▶ _WHAT YOU HAVE TO DO_
Reproduce the listing that follows, unchanged and complete.

▶ _EXERCISE INPUT_
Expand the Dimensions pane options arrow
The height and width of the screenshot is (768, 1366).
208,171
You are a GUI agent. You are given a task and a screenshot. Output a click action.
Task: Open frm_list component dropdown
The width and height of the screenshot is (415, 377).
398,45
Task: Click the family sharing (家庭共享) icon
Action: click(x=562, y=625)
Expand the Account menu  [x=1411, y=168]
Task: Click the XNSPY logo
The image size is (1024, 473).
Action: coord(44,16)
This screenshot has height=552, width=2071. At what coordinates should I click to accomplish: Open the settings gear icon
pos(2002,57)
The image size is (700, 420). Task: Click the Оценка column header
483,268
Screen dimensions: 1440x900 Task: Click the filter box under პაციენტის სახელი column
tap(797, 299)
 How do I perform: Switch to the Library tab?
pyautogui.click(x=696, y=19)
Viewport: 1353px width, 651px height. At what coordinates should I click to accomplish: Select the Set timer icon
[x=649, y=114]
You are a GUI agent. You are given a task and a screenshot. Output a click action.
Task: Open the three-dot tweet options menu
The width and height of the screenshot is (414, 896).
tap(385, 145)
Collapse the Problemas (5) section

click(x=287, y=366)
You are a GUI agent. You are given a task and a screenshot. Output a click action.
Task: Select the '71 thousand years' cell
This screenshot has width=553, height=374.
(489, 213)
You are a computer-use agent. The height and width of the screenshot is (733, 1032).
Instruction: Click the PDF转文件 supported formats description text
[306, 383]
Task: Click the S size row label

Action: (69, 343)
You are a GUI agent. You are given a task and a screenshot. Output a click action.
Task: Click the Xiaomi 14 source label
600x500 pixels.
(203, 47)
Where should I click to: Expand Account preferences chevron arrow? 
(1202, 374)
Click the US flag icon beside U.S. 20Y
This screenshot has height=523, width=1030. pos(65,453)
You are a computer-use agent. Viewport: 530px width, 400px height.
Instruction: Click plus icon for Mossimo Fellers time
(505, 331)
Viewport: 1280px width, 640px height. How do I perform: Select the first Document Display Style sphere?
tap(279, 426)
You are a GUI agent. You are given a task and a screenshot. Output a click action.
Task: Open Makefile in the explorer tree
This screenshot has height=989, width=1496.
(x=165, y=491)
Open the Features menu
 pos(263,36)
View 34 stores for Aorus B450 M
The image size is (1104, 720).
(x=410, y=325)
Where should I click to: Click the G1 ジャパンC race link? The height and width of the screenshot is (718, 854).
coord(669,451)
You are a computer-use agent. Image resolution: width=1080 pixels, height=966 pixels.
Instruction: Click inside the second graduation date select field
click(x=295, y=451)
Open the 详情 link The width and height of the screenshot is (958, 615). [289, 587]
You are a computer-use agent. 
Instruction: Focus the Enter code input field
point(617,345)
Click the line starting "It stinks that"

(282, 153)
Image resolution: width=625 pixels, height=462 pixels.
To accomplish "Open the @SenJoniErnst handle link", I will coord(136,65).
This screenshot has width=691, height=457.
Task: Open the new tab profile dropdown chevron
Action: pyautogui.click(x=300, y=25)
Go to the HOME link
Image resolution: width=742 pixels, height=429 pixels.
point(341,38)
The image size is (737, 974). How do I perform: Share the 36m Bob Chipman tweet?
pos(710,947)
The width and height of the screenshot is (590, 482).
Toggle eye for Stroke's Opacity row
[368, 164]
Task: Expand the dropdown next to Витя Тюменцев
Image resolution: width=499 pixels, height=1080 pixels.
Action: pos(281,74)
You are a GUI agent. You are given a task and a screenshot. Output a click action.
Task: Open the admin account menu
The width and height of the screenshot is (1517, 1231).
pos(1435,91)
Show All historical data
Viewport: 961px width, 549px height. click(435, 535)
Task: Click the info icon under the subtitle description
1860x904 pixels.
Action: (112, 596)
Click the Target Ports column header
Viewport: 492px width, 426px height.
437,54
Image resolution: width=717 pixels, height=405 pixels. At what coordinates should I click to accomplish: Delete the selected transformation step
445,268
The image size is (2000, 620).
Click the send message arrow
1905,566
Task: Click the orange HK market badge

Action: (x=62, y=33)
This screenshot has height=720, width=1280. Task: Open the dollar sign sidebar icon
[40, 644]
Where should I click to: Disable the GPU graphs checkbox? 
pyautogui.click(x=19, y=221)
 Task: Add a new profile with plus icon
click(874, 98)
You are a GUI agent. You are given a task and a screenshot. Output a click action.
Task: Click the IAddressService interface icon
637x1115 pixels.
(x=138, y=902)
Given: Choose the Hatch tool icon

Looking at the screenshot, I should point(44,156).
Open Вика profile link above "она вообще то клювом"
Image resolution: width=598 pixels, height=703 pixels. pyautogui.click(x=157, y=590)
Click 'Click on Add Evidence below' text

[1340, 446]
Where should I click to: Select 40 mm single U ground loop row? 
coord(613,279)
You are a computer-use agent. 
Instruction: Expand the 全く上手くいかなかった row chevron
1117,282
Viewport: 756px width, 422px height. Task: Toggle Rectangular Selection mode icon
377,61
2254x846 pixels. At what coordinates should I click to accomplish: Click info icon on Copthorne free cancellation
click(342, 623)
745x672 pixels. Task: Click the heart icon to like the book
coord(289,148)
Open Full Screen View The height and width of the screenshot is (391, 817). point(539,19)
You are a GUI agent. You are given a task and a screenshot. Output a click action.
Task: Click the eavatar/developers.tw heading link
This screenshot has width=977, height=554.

▶ _TASK OUTPUT_
Expand the Dimensions pane options arrow
The height and width of the screenshot is (768, 1366).
208,171
You are a GUI agent. You are given a task and a screenshot. Output a click action.
Task: Open frm_list component dropdown
The width and height of the screenshot is (415, 377).
398,45
Task: Click the family sharing (家庭共享) icon
Action: click(x=562, y=625)
Expand the Account menu  [x=1411, y=168]
Task: Click the XNSPY logo
The image size is (1024, 473).
Action: coord(44,16)
This screenshot has height=552, width=2071. At what coordinates should I click to accomplish: Open the settings gear icon
pos(2002,57)
The image size is (700, 420). Task: Click the Оценка column header
483,268
Screen dimensions: 1440x900 Task: Click the filter box under პაციენტის სახელი column
tap(797, 299)
 How do I perform: Switch to the Library tab?
pyautogui.click(x=696, y=19)
Viewport: 1353px width, 651px height. At what coordinates should I click to accomplish: Select the Set timer icon
[x=649, y=114]
You are a GUI agent. You are given a task and a screenshot. Output a click action.
Task: Open the three-dot tweet options menu
The width and height of the screenshot is (414, 896).
tap(385, 145)
Collapse the Problemas (5) section

click(x=287, y=366)
You are a GUI agent. You are given a task and a screenshot. Output a click action.
Task: Select the '71 thousand years' cell
This screenshot has width=553, height=374.
(489, 213)
You are a computer-use agent. The height and width of the screenshot is (733, 1032).
Instruction: Click the PDF转文件 supported formats description text
[306, 383]
Task: Click the S size row label

Action: (69, 343)
You are a GUI agent. You are given a task and a screenshot. Output a click action.
Task: Click the Xiaomi 14 source label
600x500 pixels.
(203, 47)
Where should I click to: Expand Account preferences chevron arrow? 
(1202, 374)
Click the US flag icon beside U.S. 20Y
This screenshot has height=523, width=1030. pos(65,453)
You are a computer-use agent. Viewport: 530px width, 400px height.
Instruction: Click plus icon for Mossimo Fellers time
(505, 331)
Viewport: 1280px width, 640px height. How do I perform: Select the first Document Display Style sphere?
tap(279, 426)
You are a GUI agent. You are given a task and a screenshot. Output a click action.
Task: Open Makefile in the explorer tree
This screenshot has height=989, width=1496.
(x=165, y=491)
Open the Features menu
 pos(263,36)
View 34 stores for Aorus B450 M
The image size is (1104, 720).
(x=410, y=325)
Where should I click to: Click the G1 ジャパンC race link? The height and width of the screenshot is (718, 854).
coord(669,451)
You are a computer-use agent. Image resolution: width=1080 pixels, height=966 pixels.
Instruction: Click inside the second graduation date select field
click(x=295, y=451)
Open the 详情 link The width and height of the screenshot is (958, 615). [289, 587]
You are a computer-use agent. 
Instruction: Focus the Enter code input field
point(617,345)
Click the line starting "It stinks that"

(282, 153)
Image resolution: width=625 pixels, height=462 pixels.
To accomplish "Open the @SenJoniErnst handle link", I will coord(136,65).
This screenshot has width=691, height=457.
Task: Open the new tab profile dropdown chevron
Action: pyautogui.click(x=300, y=25)
Go to the HOME link
Image resolution: width=742 pixels, height=429 pixels.
point(341,38)
The image size is (737, 974). How do I perform: Share the 36m Bob Chipman tweet?
pos(710,947)
The width and height of the screenshot is (590, 482).
Toggle eye for Stroke's Opacity row
[368, 164]
Task: Expand the dropdown next to Витя Тюменцев
Image resolution: width=499 pixels, height=1080 pixels.
Action: pos(281,74)
You are a GUI agent. You are given a task and a screenshot. Output a click action.
Task: Open the admin account menu
The width and height of the screenshot is (1517, 1231).
pos(1435,91)
Show All historical data
Viewport: 961px width, 549px height. click(435, 535)
Task: Click the info icon under the subtitle description
1860x904 pixels.
Action: (112, 596)
Click the Target Ports column header
Viewport: 492px width, 426px height.
437,54
Image resolution: width=717 pixels, height=405 pixels. At what coordinates should I click to accomplish: Delete the selected transformation step
445,268
The image size is (2000, 620).
Click the send message arrow
1905,566
Task: Click the orange HK market badge

Action: (x=62, y=33)
This screenshot has height=720, width=1280. Task: Open the dollar sign sidebar icon
[40, 644]
Where should I click to: Disable the GPU graphs checkbox? 
pyautogui.click(x=19, y=221)
 Task: Add a new profile with plus icon
click(874, 98)
You are a GUI agent. You are given a task and a screenshot. Output a click action.
Task: Click the IAddressService interface icon
637x1115 pixels.
(x=138, y=902)
Given: Choose the Hatch tool icon

Looking at the screenshot, I should point(44,156).
Open Вика profile link above "она вообще то клювом"
Image resolution: width=598 pixels, height=703 pixels. pyautogui.click(x=157, y=590)
Click 'Click on Add Evidence below' text

[1340, 446]
Where should I click to: Select 40 mm single U ground loop row? 
coord(613,279)
You are a computer-use agent. 
Instruction: Expand the 全く上手くいかなかった row chevron
1117,282
Viewport: 756px width, 422px height. Task: Toggle Rectangular Selection mode icon
377,61
2254x846 pixels. At what coordinates should I click to accomplish: Click info icon on Copthorne free cancellation
click(342, 623)
745x672 pixels. Task: Click the heart icon to like the book
coord(289,148)
Open Full Screen View The height and width of the screenshot is (391, 817). point(539,19)
You are a GUI agent. You are given a task and a screenshot. Output a click action.
Task: Click the eavatar/developers.tw heading link
This screenshot has width=977, height=554.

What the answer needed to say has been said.